[Available records — start]

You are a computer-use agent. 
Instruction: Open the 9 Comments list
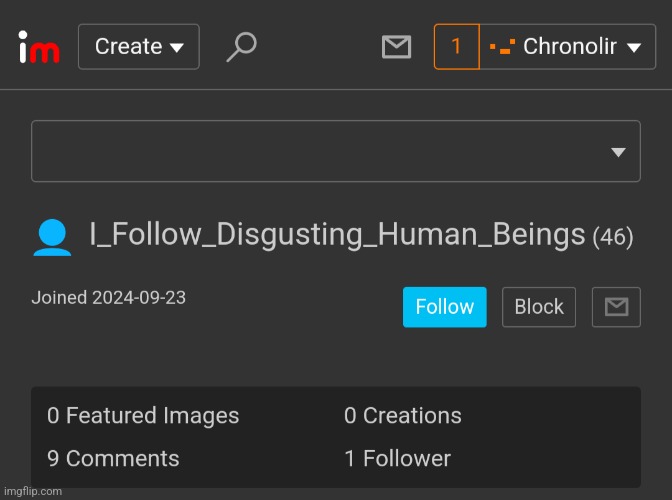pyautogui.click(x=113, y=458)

[Available records — finish]
[Available records — start]

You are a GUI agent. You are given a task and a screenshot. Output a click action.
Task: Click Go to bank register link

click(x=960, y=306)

[Available records — finish]
[Available records — start]

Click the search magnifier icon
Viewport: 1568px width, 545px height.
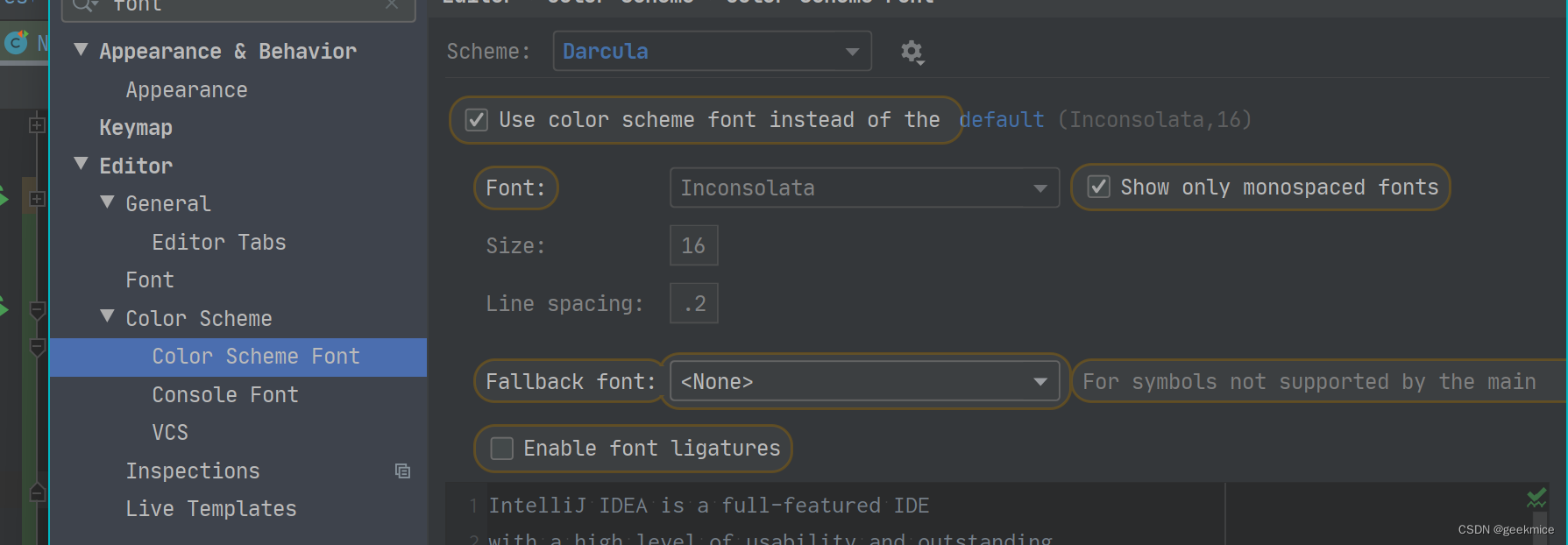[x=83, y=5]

[Available records — finish]

Problem requirements —
Of the records above, copy each line that includes "agent".

Completed task —
You are a computer-use agent. 
You are a GUI agent. You are given a task and a screenshot. Output a click action.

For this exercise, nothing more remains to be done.